The scoring system is designed to measure the concordance between examinees’ scripts and scripts from a panel of experts.
To create a scoring key, the SCT is submitted to a reference panel. The composition of the panel members depends on the assessment situation. Certified practicing specialists would be used for a certification examination, while family physicians working in the related field to the test would be considered as the reference panel for a continuing medical education activity. Most SCTs built so far for research purposes with residents and medical students used specialists from a chosen field to make up the reference panel. During their completion of the test, physicians are asked to identify the questions they find confusing or not relevant. These questions are then either discarded or rewritten(24). The number of physicians used to develop the scoring system must be sufficient to express the variability in answers that a reference panel may show for each item. A recently published study suggests that ten to 15 physicians are needed to maximize the reliability and validity of the aggregate scoring key.
The scoring process of the SCT is based on the principle that any answer reflects an acceptable opinion and that answers for which there is no agreement among all the panel should not be discarded. In fact, questions that have straightforward answers for which all members of the panel agree upon do not make good SCT cases. Those questions are not probing areas of uncertainty.

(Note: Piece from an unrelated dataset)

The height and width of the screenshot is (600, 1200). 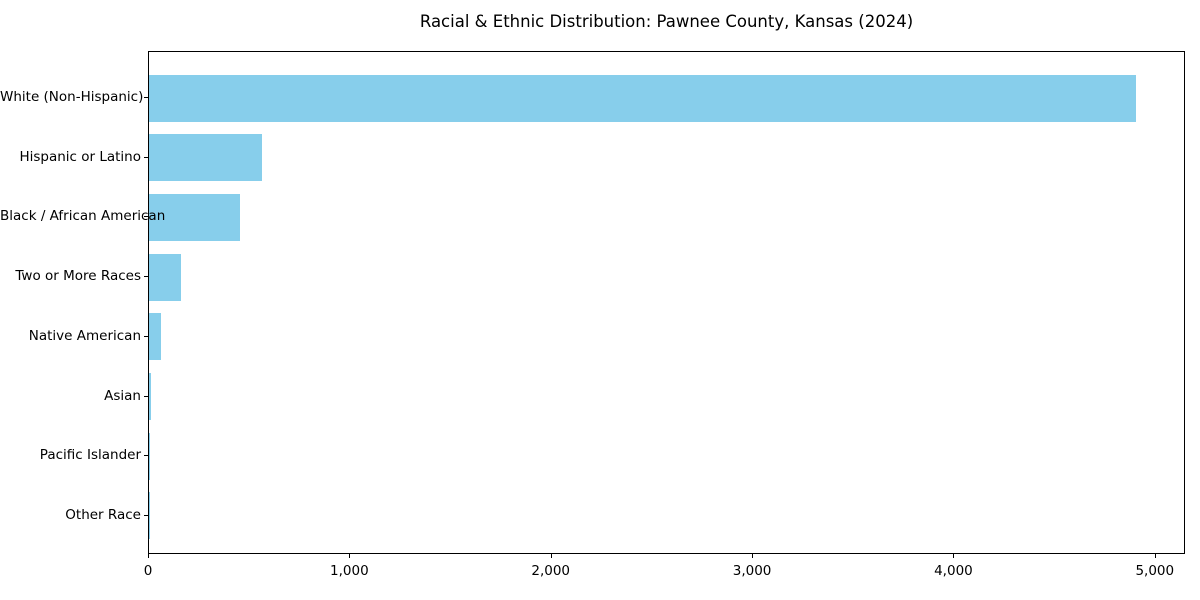 I want to click on y-category-label: Asian, so click(x=122, y=396).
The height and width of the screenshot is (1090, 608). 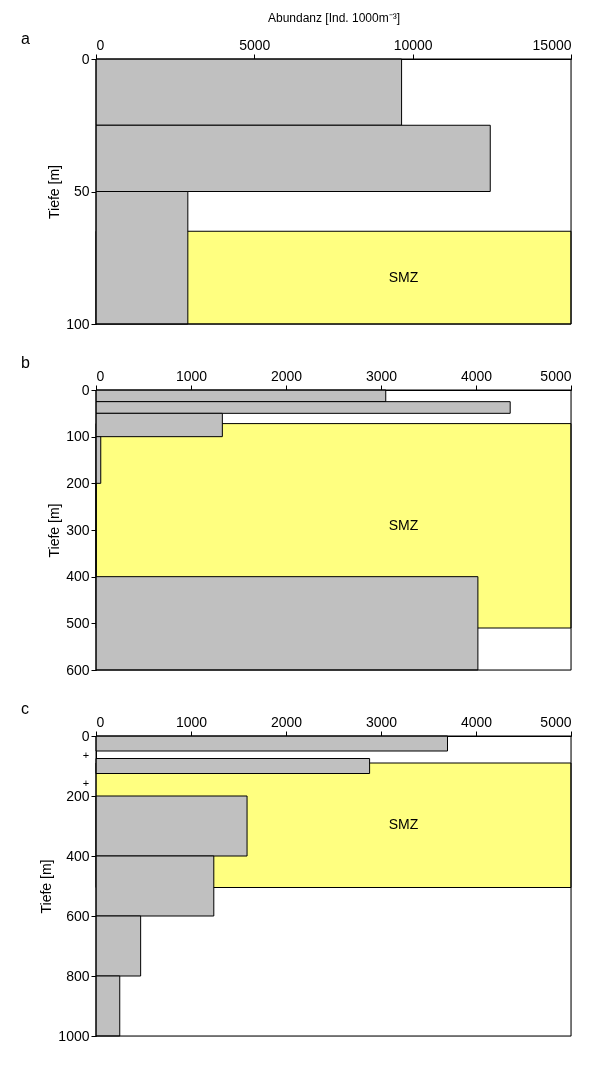 What do you see at coordinates (74, 1036) in the screenshot?
I see `y-tick-label: 1000` at bounding box center [74, 1036].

For SCT questions, any answer given by a physician, who is part of the panel, has an intrinsic value, even if others might not agree with it. This scoring method is termed aggregate scoring, initially proposed by Norman and then Norcini.
When scoring each question, examinees answers receive a credit mark corresponding to the proportion of panel members who selected that rating on the scale. The maximum score for each question is one (1) for the modal answer. Other panel members’ choices receive a partial credit. Answers not chosen by panel members receive zero. To get this proportional transformation, the number of members having provided an answer on the Likert scale is divided by the modal value for the item. For example, if there are 15 members in the reference panel who answered a question on a given SCT in the following way: none chose the “-2” and “-1” ratings, two chose the “0” rating, nine answered the “+1” rating, and four chose the “+2” rating. The modal answer is in this example the “+1” rating. Choosing this rating will give 1.0 point to the examinee. The “0” rating will give 0.22 point (2/9) and the “+2” rating 0.44 point (4/9).
Anchors on SCT question | -2 | -1 | 0 | +1 | +2 |
Number of times anchor was chosen by a panel member | 0 | 0 | 2 | 9 | 4 |
Calculation based on modal answer | 0/9 | 0/9 | 2/9 | 9/9 | 4/9 |
Points attributed to examinee | 0 | 0 | 0.22 | 1.0 | 0.44 |
By scoring SCTs with this modal method, all questions are worth a maximum of 1.0 point. The total score for an SCT is the sum of credits obtained on each question, which is transformed in the end to get a maximum score of 100, more easily understood by examinees. Again, as an example, if a given SCT has 65 questions, the maximum crude score obtainable by an examinee is 65. If one obtained 54.5 out of 65 on that SCT, the final score provided would be 83.8 (54.5/65). Scoring is weighted by the degree of agreement among the reference panel. This weighting reflects the way physicians overall answer the question. A score of 100 indicates that the examinee gave on each question the answer that most experts provided, and the lower the score the farther examinees are from the panel’s given script for each situation.